Kontrola wykazała również, iż rząd nierzetelnie sprawował nadzór nad realizacją projektu Izery. Choć Kancelaria Prezesa Rady Ministrów wiedziała o realizacji przedsięwzięcia niezgodnie z harmonogramem, nie skorzystała z możliwości przeprowadzenia kontroli w EMP dotyczącej wykorzystania 250 mln zł państwowych pieniędzy wniesionych do spółki. NIK ustaliła, że już według stanu na koniec grudnia 2021 r. projekt nie był realizowany według planu. Ta sytuacja powtarzała się w kolejnych miesiącach 2022 r., co potwierdziło sprawozdanie półroczne EMP, przekazane do KPRM w sierpniu ub.r. Spółka wskazywała na kolejne opóźnienia, jednocześnie sama przesuwała przez ponad pół roku wniosek do Skarbu Państwa o zmianę harmonogramu działań, choć wymagała tego umowa inwestycyjna. W rezultacie od zawarcia w lipcu 2021 r. umowy inwestycyjnej pomiędzy Skarbem Państwa a EMP do połowy 2022 r. stan realizacji przedsięwzięcia (mierzony poziomem wydatków) w kluczowej pozycji „rozwój produktu i fabryki”, wyniósł – względem przewidzianego w harmonogramie – zaledwie 4 proc.
Na niepewnym gruncie
NIK podkreśla, że realizacja projektu Izery na dzień zakończenia kontroli obarczona była dużym ryzykiem fiaska, pomimo zaangażowania znacznych środków publicznych. „Przedłużający się proces realizacji projektu, w tym w istocie niewyjście projektu do dnia zakończenia kontroli poza fazę przygotowawczą, powoduje zagrożenie dla jego realizacji” – stwierdzono.

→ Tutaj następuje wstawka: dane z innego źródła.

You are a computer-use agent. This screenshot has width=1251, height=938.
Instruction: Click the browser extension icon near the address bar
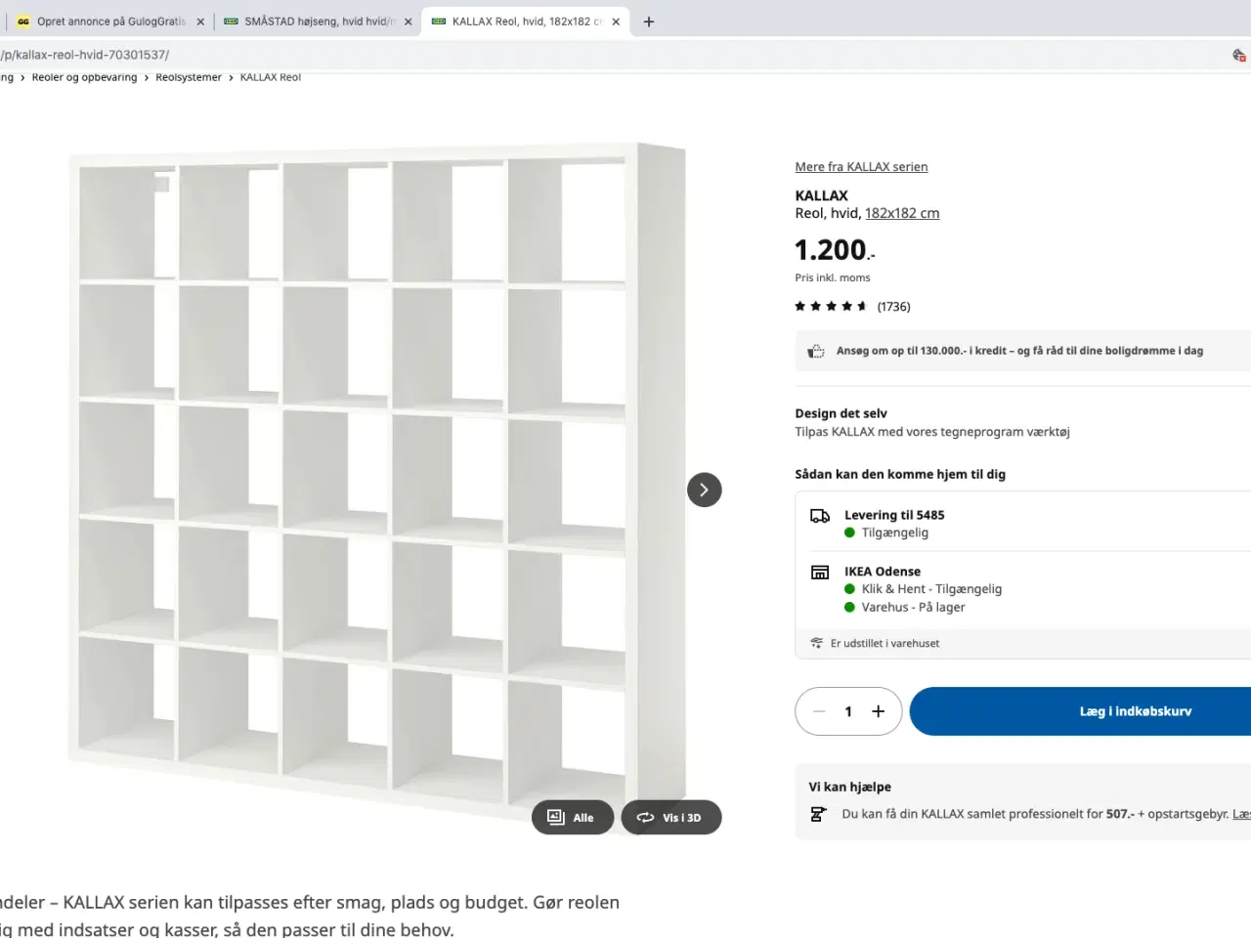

Jak dotąd EMP nie ma własności gruntu pod budowę zakładu ani pewności, czy zaplanowana dla fabryki działka pod Jaworznem jej przypadnie: otwarcie ofert w ogłoszonym na nią przetargu zaplanowano na 26 września. – Jesteśmy na ostatnim etapie uzyskiwania zgód środowiskowych i wodnoprawnych. Pod koniec września będą ogłoszone wyniki przetargu, a następnie złożymy wniosek o pozwolenie na budowę – zapowiada Paweł Tomaszek, rzecznik EMP.